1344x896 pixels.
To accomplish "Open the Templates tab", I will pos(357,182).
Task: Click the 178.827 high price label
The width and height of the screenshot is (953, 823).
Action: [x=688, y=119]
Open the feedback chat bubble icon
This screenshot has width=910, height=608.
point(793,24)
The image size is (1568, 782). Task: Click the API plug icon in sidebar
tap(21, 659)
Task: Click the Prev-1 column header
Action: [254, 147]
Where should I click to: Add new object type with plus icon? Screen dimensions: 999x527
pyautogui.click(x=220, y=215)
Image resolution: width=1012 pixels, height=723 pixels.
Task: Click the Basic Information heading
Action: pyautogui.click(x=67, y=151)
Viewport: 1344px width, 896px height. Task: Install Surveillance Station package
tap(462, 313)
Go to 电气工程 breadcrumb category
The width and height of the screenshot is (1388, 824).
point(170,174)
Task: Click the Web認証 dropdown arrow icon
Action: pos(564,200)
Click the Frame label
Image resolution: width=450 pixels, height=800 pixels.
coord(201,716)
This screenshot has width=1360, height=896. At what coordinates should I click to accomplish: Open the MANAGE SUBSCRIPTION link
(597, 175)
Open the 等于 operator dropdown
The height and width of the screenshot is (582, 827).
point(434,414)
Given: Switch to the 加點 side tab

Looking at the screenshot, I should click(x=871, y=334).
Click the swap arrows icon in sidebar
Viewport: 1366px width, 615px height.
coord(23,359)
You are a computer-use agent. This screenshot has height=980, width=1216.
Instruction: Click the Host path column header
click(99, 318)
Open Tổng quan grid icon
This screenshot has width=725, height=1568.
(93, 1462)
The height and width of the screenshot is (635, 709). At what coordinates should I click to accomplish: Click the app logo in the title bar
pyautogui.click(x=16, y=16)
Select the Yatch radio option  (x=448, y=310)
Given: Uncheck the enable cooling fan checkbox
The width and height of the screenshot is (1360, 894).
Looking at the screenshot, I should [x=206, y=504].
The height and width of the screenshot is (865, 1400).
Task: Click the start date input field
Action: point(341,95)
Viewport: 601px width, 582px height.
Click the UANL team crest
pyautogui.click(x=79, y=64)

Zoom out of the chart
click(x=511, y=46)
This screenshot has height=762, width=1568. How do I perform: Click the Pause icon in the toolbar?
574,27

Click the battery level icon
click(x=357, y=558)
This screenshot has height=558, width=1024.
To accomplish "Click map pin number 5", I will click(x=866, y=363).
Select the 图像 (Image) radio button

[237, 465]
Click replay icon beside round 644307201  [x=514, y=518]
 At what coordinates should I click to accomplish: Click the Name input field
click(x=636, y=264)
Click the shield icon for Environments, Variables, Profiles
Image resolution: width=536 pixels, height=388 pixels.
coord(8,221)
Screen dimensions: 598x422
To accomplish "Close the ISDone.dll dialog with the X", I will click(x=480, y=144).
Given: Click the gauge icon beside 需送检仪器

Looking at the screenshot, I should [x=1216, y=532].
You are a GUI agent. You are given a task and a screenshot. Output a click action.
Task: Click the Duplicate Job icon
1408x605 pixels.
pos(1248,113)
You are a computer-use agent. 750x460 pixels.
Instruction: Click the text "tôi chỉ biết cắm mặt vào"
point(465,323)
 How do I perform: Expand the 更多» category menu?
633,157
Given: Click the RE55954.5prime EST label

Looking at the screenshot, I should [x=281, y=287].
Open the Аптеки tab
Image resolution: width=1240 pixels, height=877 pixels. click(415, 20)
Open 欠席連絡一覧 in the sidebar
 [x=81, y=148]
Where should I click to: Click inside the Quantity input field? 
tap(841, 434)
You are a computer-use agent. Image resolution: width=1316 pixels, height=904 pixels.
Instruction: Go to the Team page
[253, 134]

----------

WHAT TO PRODUCE => Reproduce all of the items above, substituting "Clone Job" for "Duplicate Job" and leaving everything else as it is.

EXERCISE RESPONSE =>
1344x896 pixels.
To accomplish "Open the Templates tab", I will pos(357,182).
Task: Click the 178.827 high price label
The width and height of the screenshot is (953, 823).
Action: [x=688, y=119]
Open the feedback chat bubble icon
This screenshot has width=910, height=608.
point(793,24)
The image size is (1568, 782). Task: Click the API plug icon in sidebar
tap(21, 659)
Task: Click the Prev-1 column header
Action: [254, 147]
Where should I click to: Add new object type with plus icon? Screen dimensions: 999x527
pyautogui.click(x=220, y=215)
Image resolution: width=1012 pixels, height=723 pixels.
Task: Click the Basic Information heading
Action: pyautogui.click(x=67, y=151)
Viewport: 1344px width, 896px height. Task: Install Surveillance Station package
tap(462, 313)
Go to 电气工程 breadcrumb category
The width and height of the screenshot is (1388, 824).
point(170,174)
Task: Click the Web認証 dropdown arrow icon
Action: pos(564,200)
Click the Frame label
Image resolution: width=450 pixels, height=800 pixels.
coord(201,716)
This screenshot has width=1360, height=896. At what coordinates should I click to accomplish: Open the MANAGE SUBSCRIPTION link
(597, 175)
Open the 等于 operator dropdown
The height and width of the screenshot is (582, 827).
point(434,414)
Given: Switch to the 加點 side tab

Looking at the screenshot, I should click(x=871, y=334).
Click the swap arrows icon in sidebar
Viewport: 1366px width, 615px height.
coord(23,359)
You are a computer-use agent. This screenshot has height=980, width=1216.
Instruction: Click the Host path column header
click(99, 318)
Open Tổng quan grid icon
This screenshot has width=725, height=1568.
(93, 1462)
The height and width of the screenshot is (635, 709). At what coordinates should I click to accomplish: Click the app logo in the title bar
pyautogui.click(x=16, y=16)
Select the Yatch radio option  (x=448, y=310)
Given: Uncheck the enable cooling fan checkbox
The width and height of the screenshot is (1360, 894).
Looking at the screenshot, I should [x=206, y=504].
The height and width of the screenshot is (865, 1400).
Task: Click the start date input field
Action: point(341,95)
Viewport: 601px width, 582px height.
Click the UANL team crest
pyautogui.click(x=79, y=64)

Zoom out of the chart
click(x=511, y=46)
This screenshot has height=762, width=1568. How do I perform: Click the Pause icon in the toolbar?
574,27

Click the battery level icon
click(x=357, y=558)
This screenshot has height=558, width=1024.
To accomplish "Click map pin number 5", I will click(x=866, y=363).
Select the 图像 (Image) radio button

[237, 465]
Click replay icon beside round 644307201  [x=514, y=518]
 At what coordinates should I click to accomplish: Click the Name input field
click(x=636, y=264)
Click the shield icon for Environments, Variables, Profiles
Image resolution: width=536 pixels, height=388 pixels.
coord(8,221)
Screen dimensions: 598x422
To accomplish "Close the ISDone.dll dialog with the X", I will click(x=480, y=144).
Given: Click the gauge icon beside 需送检仪器

Looking at the screenshot, I should [x=1216, y=532].
You are a GUI agent. You are given a task and a screenshot. Output a click action.
Task: Click the Clone Job icon
1408x605 pixels.
pos(1248,113)
You are a computer-use agent. 750x460 pixels.
Instruction: Click the text "tôi chỉ biết cắm mặt vào"
point(465,323)
 How do I perform: Expand the 更多» category menu?
633,157
Given: Click the RE55954.5prime EST label

Looking at the screenshot, I should [x=281, y=287].
Open the Аптеки tab
Image resolution: width=1240 pixels, height=877 pixels. click(415, 20)
Open 欠席連絡一覧 in the sidebar
 [x=81, y=148]
Where should I click to: Click inside the Quantity input field? 
tap(841, 434)
You are a computer-use agent. Image resolution: width=1316 pixels, height=904 pixels.
Instruction: Go to the Team page
[253, 134]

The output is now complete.